Aegis sold to Dentsu to create global digital media giant

Dentsu's Tokyo headquarters The deal is Tokyo-based Dentsu's biggest deal to date

London-based marketing agency Aegis has been sold to Japanese advertising giant Dentsu, creating Asia's largest media group.

Dentsu will pay £3.16bn ($5bn) for the business, whose clients include Kellogg, Disney and HSBC.

Dentsu paid 240 pence per share, a 48% premium on the value of Aegis shares the day before the deal was confirmed.

The deal enables Dentsu to expand beyond its home market in Japan, where ad revenue is declining.

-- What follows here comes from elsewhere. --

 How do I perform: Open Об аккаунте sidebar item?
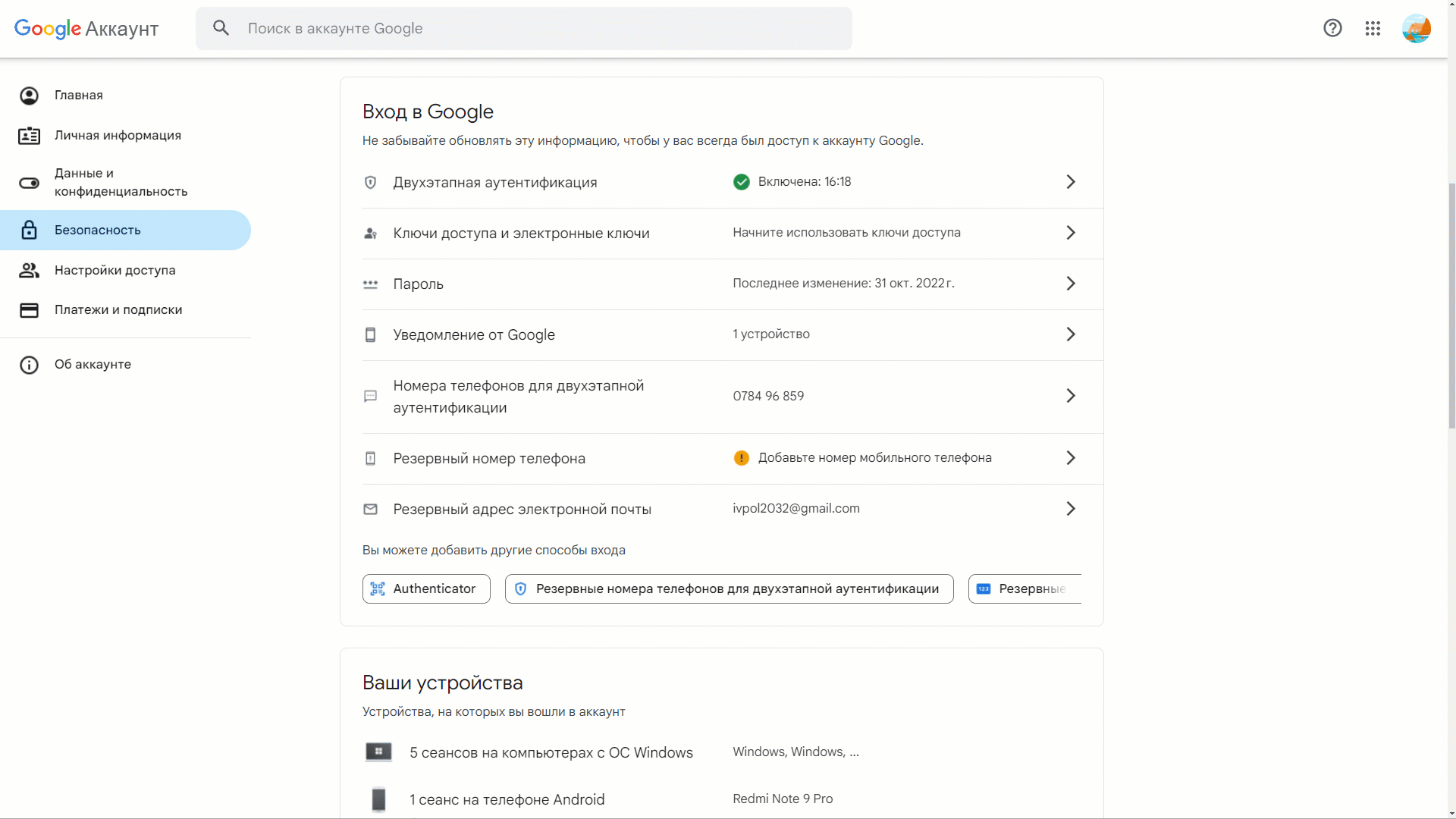click(93, 365)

"Dentsu and Aegis will be the market leader in the Asia-Pacific region, enjoying a strong presence across Europe and the fastest growing agency network in the US," said president and chief executive of Dentsu, Tadashi Ishii.

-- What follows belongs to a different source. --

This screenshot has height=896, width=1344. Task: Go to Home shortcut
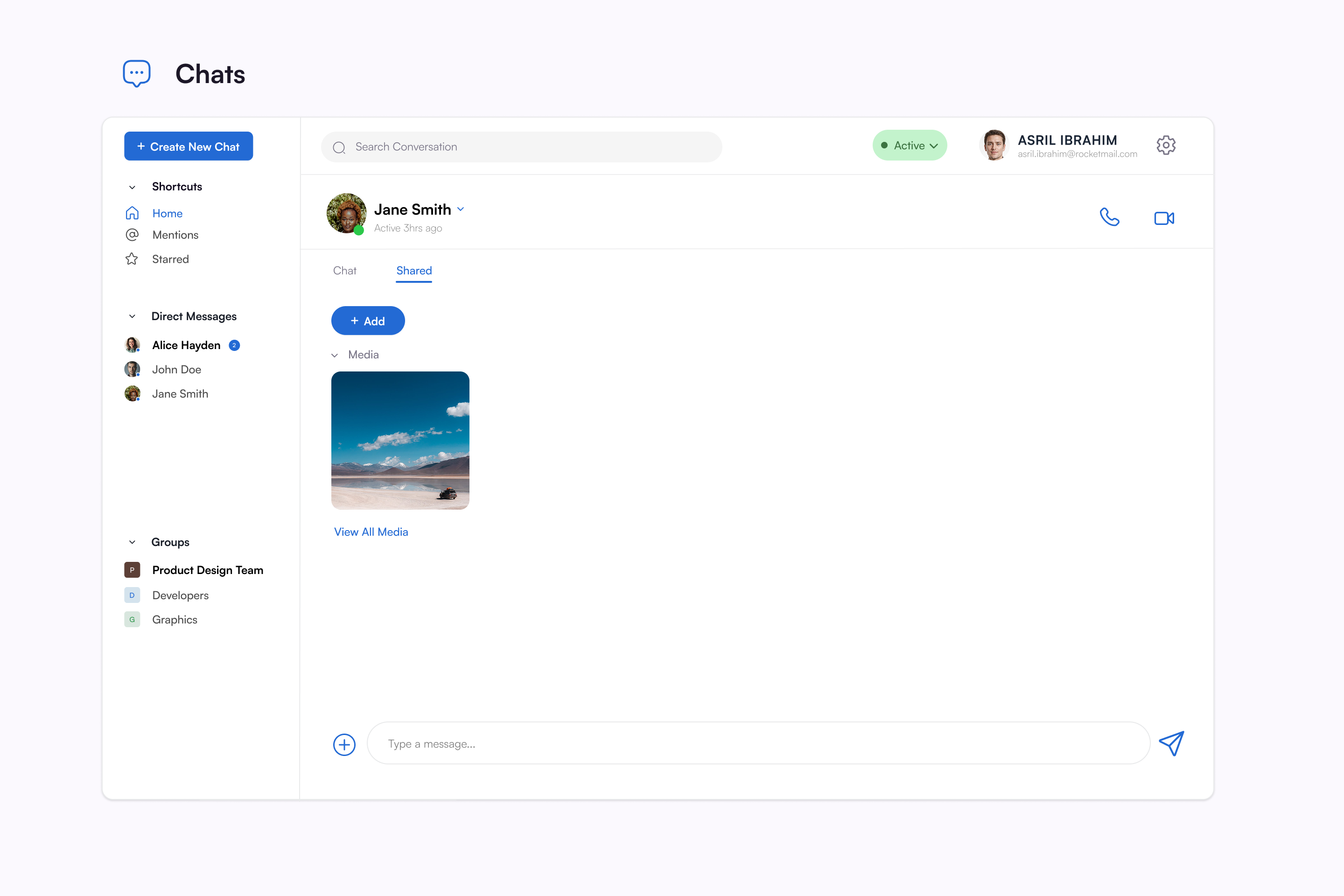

French billionaire Vincent Bollore, Aegis' largest shareholder with control of almost 30% of publicly-quoted stock, has agreed to sell his stake to Dentsu.

The other Aegis directors have sold their stakes in the business to Dentsu, representing 4.1% of the quoted business.

Dentsu is Japan's top full-service media agency with 24.2% of the market. It employs over 21,000 staff across 29 countries.

Media planning and communications firm Aegis, which employs 12,000 people, said earlier this year that it had taken on a record number of new clients US, China and Brazil.

Jerry Buhlmann, chief executive of Aegis, said: "This is a compelling combination of two great businesses that will create one of the world's most dynamic marketing services groups.

"By forming the first communications group with true global reach, the growth strategies of both businesses will be enhanced as we provide more scale, geography, capability and investment to support clients," he said.